Don’t let your content feel robotic or unmemorable. Putting equal consideration into branding, image, and identity as well as content and value will help ensure that your customers trust your brand and remember your brand after they first encounter it.
Finding the Right Balance
You cannot over-prioritize the top of the sales funnel nor the bottom. Instead, equal resources within your marketing department must be dedicated to top and bottom-funnel efforts.
For example, for every new SEO campaign your business launches you should also ensure a proportionate number of resources are spent on brand promotion, PPC ads, and creating valuable content from which your audience base can benefit.
If you prioritize either end of the funnel, you jeopardize the growth of a key area of your business. Going all-in on brand marketing means you’re too oriented toward the top of the funnel and cannot maintain long-term relationships with customers.
Over-investing in growth marketing is too focused on the bottom of the funnel and likely won’t be enough to attract initial customers or keep your brand retained in your audiences’ memory.
Growth marketing, which is a term sometimes used synonymously with performance marketing , must be nuanced. A successful marketing strategy is one that ties in all aspects of the buyer’s journey and tells a complete story.
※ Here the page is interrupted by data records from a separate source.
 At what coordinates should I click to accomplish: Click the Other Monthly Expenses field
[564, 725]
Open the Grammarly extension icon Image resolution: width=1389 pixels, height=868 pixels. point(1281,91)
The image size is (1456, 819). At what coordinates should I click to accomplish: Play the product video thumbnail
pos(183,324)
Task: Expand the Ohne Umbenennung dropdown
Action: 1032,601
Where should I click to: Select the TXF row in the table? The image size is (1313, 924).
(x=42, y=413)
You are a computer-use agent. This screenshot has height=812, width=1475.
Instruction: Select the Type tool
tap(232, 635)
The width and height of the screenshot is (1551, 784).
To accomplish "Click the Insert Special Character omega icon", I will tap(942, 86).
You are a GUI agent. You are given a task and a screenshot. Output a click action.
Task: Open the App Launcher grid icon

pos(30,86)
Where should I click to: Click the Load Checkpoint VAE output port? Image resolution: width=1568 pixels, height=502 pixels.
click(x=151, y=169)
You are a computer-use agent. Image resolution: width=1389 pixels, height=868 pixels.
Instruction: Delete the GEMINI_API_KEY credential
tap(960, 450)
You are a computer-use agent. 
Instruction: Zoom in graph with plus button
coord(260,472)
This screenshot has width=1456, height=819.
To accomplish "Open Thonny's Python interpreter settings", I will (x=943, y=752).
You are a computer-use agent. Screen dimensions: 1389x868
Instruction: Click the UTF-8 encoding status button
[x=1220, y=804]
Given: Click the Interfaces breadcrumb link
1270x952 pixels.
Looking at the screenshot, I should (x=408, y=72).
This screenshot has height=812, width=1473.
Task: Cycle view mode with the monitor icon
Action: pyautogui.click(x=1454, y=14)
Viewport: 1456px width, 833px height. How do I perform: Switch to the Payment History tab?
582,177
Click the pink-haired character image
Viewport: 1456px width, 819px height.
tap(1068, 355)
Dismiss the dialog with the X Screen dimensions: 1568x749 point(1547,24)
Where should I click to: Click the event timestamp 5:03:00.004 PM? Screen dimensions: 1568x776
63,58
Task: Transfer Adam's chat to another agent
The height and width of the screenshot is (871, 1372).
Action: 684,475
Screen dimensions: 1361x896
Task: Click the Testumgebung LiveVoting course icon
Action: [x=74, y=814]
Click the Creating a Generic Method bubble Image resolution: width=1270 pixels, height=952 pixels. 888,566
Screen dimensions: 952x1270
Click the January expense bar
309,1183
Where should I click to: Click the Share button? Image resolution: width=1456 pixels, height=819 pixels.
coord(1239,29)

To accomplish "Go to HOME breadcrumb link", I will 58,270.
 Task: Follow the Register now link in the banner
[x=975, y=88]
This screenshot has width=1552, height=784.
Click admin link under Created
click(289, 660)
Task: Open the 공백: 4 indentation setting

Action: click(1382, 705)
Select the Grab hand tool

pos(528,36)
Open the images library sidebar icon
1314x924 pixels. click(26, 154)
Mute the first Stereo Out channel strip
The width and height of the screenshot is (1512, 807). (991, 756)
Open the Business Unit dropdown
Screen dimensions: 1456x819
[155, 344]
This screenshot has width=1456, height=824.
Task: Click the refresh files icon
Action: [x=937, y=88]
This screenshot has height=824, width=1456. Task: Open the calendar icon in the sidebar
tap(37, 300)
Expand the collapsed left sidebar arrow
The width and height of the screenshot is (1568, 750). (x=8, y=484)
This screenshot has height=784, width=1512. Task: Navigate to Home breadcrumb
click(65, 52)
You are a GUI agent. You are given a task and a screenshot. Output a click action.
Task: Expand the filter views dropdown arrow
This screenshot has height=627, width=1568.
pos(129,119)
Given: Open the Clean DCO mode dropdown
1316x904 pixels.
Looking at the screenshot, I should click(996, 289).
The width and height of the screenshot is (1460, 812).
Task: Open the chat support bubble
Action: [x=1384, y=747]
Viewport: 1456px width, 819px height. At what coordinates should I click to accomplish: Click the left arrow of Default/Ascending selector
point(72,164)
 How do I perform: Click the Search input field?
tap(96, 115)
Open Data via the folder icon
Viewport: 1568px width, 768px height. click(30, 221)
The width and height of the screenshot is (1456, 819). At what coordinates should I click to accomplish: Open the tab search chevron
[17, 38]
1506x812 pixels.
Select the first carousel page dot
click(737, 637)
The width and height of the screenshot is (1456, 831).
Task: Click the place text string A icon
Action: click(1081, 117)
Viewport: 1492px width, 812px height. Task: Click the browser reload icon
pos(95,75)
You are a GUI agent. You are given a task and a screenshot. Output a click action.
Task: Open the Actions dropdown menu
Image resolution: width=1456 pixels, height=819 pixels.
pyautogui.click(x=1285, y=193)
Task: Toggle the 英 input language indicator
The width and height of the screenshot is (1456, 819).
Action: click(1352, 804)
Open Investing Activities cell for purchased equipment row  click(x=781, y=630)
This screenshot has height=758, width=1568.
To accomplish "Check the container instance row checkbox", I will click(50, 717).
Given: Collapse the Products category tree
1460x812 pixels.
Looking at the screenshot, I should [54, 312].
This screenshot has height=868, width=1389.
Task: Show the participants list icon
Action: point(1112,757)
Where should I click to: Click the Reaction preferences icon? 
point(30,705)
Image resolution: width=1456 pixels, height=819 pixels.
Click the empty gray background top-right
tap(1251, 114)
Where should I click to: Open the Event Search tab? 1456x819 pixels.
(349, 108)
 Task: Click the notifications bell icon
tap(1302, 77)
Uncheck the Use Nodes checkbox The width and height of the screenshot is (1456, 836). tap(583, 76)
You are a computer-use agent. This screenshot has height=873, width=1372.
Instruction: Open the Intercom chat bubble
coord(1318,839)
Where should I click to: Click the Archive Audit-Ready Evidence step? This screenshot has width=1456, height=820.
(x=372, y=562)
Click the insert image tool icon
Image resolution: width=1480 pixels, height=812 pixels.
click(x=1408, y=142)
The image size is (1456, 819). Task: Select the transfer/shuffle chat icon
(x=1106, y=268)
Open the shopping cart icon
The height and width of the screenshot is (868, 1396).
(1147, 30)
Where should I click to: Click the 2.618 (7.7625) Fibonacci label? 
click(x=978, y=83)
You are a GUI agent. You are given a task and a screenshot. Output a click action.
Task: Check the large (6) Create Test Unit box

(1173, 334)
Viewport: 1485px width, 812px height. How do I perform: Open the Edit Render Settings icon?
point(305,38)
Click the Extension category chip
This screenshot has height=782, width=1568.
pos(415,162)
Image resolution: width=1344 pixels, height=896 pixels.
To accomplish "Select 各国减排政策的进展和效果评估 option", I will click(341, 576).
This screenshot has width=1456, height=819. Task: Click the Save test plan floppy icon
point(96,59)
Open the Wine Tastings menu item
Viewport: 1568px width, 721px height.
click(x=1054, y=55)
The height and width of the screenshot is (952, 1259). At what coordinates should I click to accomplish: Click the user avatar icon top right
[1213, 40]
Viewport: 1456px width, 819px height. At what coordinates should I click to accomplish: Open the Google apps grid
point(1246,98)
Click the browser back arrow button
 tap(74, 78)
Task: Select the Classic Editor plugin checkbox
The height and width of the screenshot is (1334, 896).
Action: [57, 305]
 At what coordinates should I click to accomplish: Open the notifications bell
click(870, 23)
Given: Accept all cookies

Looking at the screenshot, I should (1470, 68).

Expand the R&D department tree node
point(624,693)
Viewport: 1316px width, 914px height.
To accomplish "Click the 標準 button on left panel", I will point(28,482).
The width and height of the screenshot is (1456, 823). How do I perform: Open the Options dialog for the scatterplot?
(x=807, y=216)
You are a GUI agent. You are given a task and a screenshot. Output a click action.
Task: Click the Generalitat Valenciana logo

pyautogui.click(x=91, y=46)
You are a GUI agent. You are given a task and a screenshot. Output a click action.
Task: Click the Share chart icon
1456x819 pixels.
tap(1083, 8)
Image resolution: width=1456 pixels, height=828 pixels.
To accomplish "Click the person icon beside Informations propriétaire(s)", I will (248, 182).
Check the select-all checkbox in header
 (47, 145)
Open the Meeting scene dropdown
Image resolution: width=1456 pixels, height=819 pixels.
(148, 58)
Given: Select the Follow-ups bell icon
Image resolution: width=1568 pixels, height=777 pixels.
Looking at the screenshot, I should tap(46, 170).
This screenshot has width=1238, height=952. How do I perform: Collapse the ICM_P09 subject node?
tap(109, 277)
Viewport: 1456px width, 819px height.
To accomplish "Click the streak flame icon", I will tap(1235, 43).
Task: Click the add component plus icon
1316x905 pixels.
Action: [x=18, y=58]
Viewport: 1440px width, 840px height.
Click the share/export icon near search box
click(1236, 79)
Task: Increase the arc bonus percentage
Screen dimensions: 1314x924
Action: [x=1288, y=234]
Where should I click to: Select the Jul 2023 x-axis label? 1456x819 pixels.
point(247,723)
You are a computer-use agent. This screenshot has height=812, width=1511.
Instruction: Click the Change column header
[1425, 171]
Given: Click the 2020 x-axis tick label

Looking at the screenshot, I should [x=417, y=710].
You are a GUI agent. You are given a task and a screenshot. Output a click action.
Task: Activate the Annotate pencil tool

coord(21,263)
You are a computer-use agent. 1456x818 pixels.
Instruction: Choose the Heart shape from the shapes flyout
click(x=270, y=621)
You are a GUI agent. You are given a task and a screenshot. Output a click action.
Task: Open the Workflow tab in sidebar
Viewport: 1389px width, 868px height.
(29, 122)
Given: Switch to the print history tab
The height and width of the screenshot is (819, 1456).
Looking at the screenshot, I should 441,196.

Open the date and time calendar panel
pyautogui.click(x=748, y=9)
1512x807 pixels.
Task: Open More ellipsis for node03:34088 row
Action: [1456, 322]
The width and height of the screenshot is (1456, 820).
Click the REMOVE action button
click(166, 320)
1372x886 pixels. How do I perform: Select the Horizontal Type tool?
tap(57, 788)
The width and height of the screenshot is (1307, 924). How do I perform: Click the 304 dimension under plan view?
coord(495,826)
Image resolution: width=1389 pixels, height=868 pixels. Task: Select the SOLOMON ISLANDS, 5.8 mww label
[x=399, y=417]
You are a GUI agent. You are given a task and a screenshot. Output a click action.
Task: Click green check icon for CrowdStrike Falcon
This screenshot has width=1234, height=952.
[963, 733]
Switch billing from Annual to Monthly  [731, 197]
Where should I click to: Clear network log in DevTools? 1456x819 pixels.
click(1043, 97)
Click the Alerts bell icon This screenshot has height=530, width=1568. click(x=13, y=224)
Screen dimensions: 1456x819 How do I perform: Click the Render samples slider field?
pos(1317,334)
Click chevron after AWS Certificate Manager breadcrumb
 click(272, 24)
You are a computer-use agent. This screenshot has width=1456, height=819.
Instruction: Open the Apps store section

The concept of sequential messaging is crucial here. To cut through the noise, marketing departments should build relationships with customers that go beyond basic advertising—instead, they should be personalized and direct.
Sequential Marketing 101
Advertisements rarely, if ever, build a lasting connection with an audience. At best, advertisements such as TV commercials and online banner ads are a vehicle for driving brand awareness. To generate a long-term relationship with your customer base, you must employ sequential marketing techniques.
Most modern marketing and sales funnels are built to abide by the principles of sequential marketing. For instance, PPC advertising spend (brand marketing) helps introduce your solution to the prospective customer.
From there, your website’s landing page helps communicate your brand identity and starts to build trust and familiarity with the prospect (another instance of brand marketing).
However, too many businesses end the sequence at this stage—long before the customer is ready to make a purchase, let alone commit to making repeat purchases.
At this point, customers should be exposed to free growth marketing material such as blogs, infographics, and videos that provide them with valuable information to guide them during their buying process.
The less biased and more objective the information is, the more value the customer will derive from it, and the more likely they will trust your brand as a result. Once your brand becomes associated with valuable solutions, customers will have enough confidence to not only spend money on a product or service offered by your company, but also come back whenever they need a new solution for a similar problem.
Final Thoughts About Finding the Right Balance between Growth Marketing and Brand Marketing
The bottom line is that companies must put equal emphasis on brand marketing (top-funnel) and growth marketing (bottom-funnel) to sustain interest in their service or products in the long term. Mastering the art of sequential messaging and creating an integrated brand-content identity is the key to a successful marketing strategy that pays off now and into the future.